Think-tank calls for 'pay-as-you-drive' charging

A free market think-tank believes new private express lanes should be built to ease congestion, with the introduction of pay-as-you-go motoring.

Tolled express lanes would essentially allow motorists, tracked by satellite, to drive faster than other road users. This reform, advocated by the Institute of Economic Affairs, would introduce 'pay-as-you-drive' charging, where drivers would pay up to seven pence a mile in a series interlocking road pricing schemes.

The new pricing scheme would also see fuel duty cut and reductions in the cost of vehicle excise duty, but the new way to pay for motoring has proved controversial. Plans originally put forward under the previous Labour Government were only recently ditched, after 1.8 million people signed a Downing Street petition apposing the plans.

However, the revised proposals are now receiving increased support from the right, with members of the Tories Free Enterprise group now supporting the pay plan. To test out its viability, drivers would be asked to volunteer for a local pilot scheme.

Drivers would be charged up to seven pence per mile on local roads, dependant upon the time of day they drive. Volunteers will also receive a discount of up to £150 on their tax disc. If the new pay-as-you-go scheme proves successful, the strategy would be used in a number of counties, until it's adopted across the country.

To couple this proposal, an alternative method would see the introduction of privately-run tolled motorways, with charges of up to six pence per mile. Similar to before, the level of fuel duty would be cut to ensure motorists aren't left worse off.

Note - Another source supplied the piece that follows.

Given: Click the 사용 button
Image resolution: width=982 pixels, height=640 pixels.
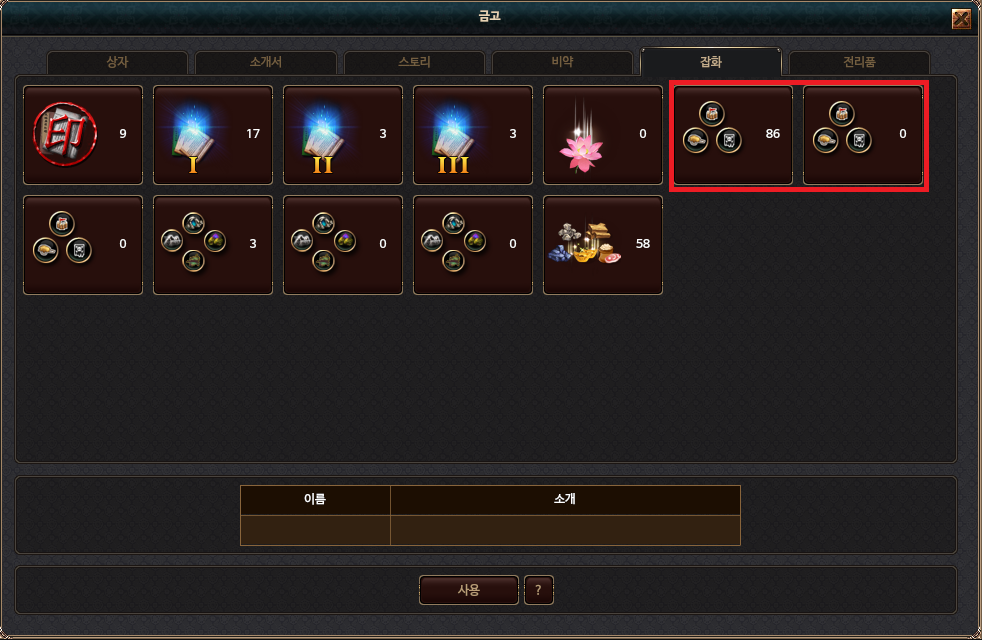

As alternative strategy would be to allow private companies to build express lanes alongside existing motorways, with the introduction of a higher speed limit than the state-owned lanes. This could essentially tackle rush hour gridlock and potentially save the country £20 billion per year.

Director General at the Institute of Economic Affairs, Mark Littlewood, told the Telegraph: "If just 20 per cent of drivers opted to use these, it would have a substantial impact on congestion. Many customers would be prepared to obtain quicker travel by paying more to drive on commercially provided roads."

Littlewood added: "Rather than taxing motorists so heavily, we should encourage moves to a pay-as-you-go system of pricing. To keep our traffic flowing and to encourage the appropriate expansion of our transport network, we need road pricing to begin to replace upfront, one off taxes."